Find the Next Term 3 , 6 , 12 , 24 , 48 , 96

Solution:

Step:1

We identify the pattern in the sequence. Each term is obtained by multiplying the previous term by a constant factor. This indicates that we are dealing with a geometric sequence with a common ratio, $r$. For our sequence, the common ratio is $r = 2$.

Step:2

The general formula for the nth term of a geometric sequence is $a_{n} = a_{1} \cdot r^{n - 1}$.

Step:3

We plug in the first term of the sequence $a_{1} = 3$ and the common ratio $r = 2$ into the formula, yielding $a_{n} = 3 \cdot 2^{n - 1}$.

Step:4

To find the next term after $96$, we determine the term number of $96$ which is the 6th term, and then calculate the 7th term using $n = 7$ in our formula: $a_{7} = 3 \cdot 2^{7 - 1}$.

Step:5

We perform the subtraction in the exponent: $a_{7} = 3 \cdot 2^{6}$.

Step:6

We calculate $2$ raised to the 6th power: $a_{7} = 3 \cdot 64$.

Step:7

Finally, we multiply $3$ by $64$ to find the 7th term: $a_{7} = 192$.

Knowledge Notes:

A geometric sequence is a sequence of numbers where each term after the first is found by multiplying the previous term by a fixed, non-zero number called the common ratio.

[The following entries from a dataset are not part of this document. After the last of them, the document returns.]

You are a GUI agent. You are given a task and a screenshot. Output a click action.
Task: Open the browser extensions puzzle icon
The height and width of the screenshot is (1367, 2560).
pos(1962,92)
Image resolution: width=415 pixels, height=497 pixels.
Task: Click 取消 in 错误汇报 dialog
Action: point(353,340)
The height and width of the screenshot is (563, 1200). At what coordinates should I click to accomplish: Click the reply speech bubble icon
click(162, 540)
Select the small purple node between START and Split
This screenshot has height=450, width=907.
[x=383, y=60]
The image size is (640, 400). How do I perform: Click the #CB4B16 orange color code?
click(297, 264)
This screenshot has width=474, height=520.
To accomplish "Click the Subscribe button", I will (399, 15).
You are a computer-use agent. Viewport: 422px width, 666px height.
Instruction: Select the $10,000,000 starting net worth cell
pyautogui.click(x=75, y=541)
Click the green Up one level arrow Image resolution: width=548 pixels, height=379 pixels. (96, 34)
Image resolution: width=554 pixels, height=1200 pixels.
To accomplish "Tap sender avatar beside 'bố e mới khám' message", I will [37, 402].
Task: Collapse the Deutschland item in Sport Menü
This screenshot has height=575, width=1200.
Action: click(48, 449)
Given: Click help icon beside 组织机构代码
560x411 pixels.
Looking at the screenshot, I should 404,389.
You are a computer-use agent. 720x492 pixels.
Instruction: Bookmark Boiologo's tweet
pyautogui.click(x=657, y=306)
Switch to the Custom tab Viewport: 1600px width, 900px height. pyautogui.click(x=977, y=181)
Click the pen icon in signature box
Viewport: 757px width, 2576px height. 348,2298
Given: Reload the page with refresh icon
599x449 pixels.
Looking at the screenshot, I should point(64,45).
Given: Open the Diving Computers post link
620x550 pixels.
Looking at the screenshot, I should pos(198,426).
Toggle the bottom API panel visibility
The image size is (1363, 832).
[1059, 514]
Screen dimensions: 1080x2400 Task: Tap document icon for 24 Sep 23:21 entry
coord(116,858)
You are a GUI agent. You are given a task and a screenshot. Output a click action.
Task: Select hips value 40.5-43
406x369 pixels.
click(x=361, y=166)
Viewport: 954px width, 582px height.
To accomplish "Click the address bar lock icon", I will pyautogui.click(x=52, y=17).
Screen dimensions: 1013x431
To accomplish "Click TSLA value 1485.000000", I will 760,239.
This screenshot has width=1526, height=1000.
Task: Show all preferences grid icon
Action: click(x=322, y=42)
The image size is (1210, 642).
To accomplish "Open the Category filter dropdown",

The formula for the nth term of a geometric sequence is given by:

$$a_{n} = a_{1} \cdot r^{n - 1}$$

where:

• $a_{n}$ is the nth term of the sequence,
• $a_{1}$ is the first term of the sequence,
• $r$ is the common ratio, and
• $n$ is the term number.

In this problem, the sequence is $3, 6, 12, 24, 48, 96$, which clearly shows that each term is twice the previous term, hence the common ratio $r$ is $2$. The first term $a_{1}$ is $3$. To find any term in the sequence, we use the formula with the appropriate values of $a_{1}$, $r$, and $n$. For instance, to find the 7th term, we use $n = 7$ and calculate $a_{7}$ accordingly.